## Begin Page extract

# How does she look?



## Hailee's Herd (Oct 5, 2007)

How does Shadow look set up? She is 6 months old.









Here is another one from when she was almost 5 months.


----------



## StaceyRosado (Oct 5, 2007)

Hehe I don't have a good eye but I say she looks mighty fine! 

If you pinched down on her back in the right spot she would straighten out much more and look really level I would think. 

Front and rear views would be helpful to see her depth and width and her escutcheon.


----------



## Crissa (Oct 7, 2007)

She's beautiful Hailee! She's built a lot like my Heidi, with a lot of leg! :wink: I'll have to agree with Stacey that maybe if you pinch her down in the right spot she'd look a touch better. I think the front and rear pics will really help though.


----------



## sweetgoats (Oct 18, 2007)

ADORABLE. She is cute as ever. I have to say that I think she has a really bas slope to her back end. It could be the way she is standing, and like Stacie said, straighten out the back and that might go away a little


----------



## Crissa (Oct 7, 2007)

## End Page extract

**Job A**
Decide whether each statement agrees with the forum thread, answering yes or no and quoting the words of the thread that settle it: (i) Shadow is 6 months old. (ii) StaceyRosado claims to have a good eye. (iii) Crissa compares Shadow to her goat Heidi.
**Job B**
In the forum thread, which views does StaceyRosado say would help show Shadow's depth, width and escutcheon?
**Job C**
Retype the part of the forum thread that opens with the words "Here is another" and closes with "looks mighty fine!".
Rely only on the forum thread for what comes next.

## Begin Collected data

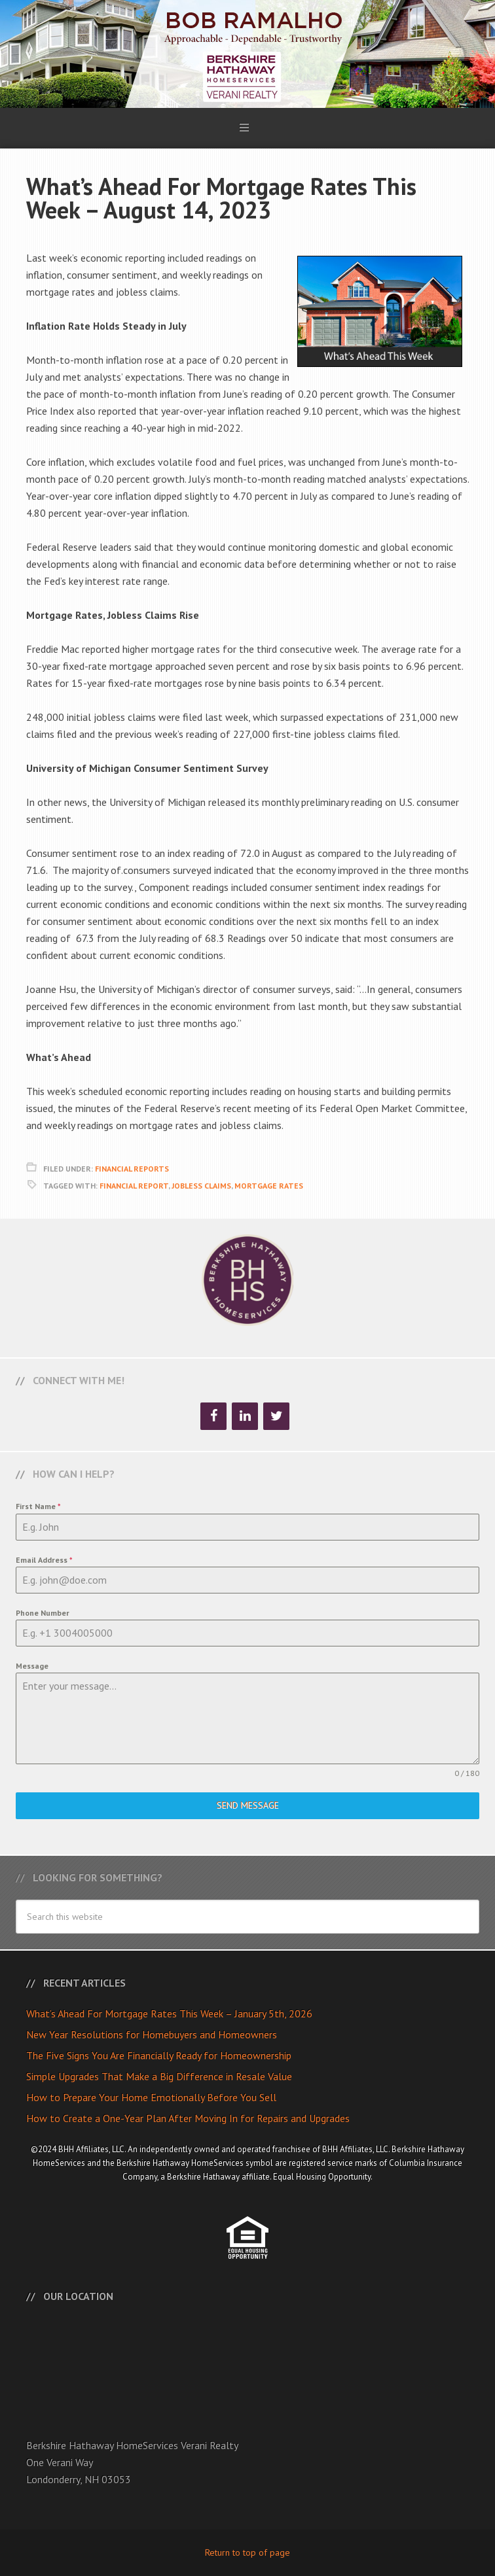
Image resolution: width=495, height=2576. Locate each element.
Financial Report (134, 1186)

## End Collected data

**Problem solution A**
(i) Yes: "She is 6 months old."
(ii) No: "I don't have a good eye"
(iii) Yes: "She's built a lot like my Heidi, with a lot of leg!"

**Problem solution B**
Front and rear views.

**Problem solution C**
Here is another one from when she was almost 5 months.


----------



## StaceyRosado (Oct 5, 2007)

Hehe I don't have a good eye but I say she looks mighty fine!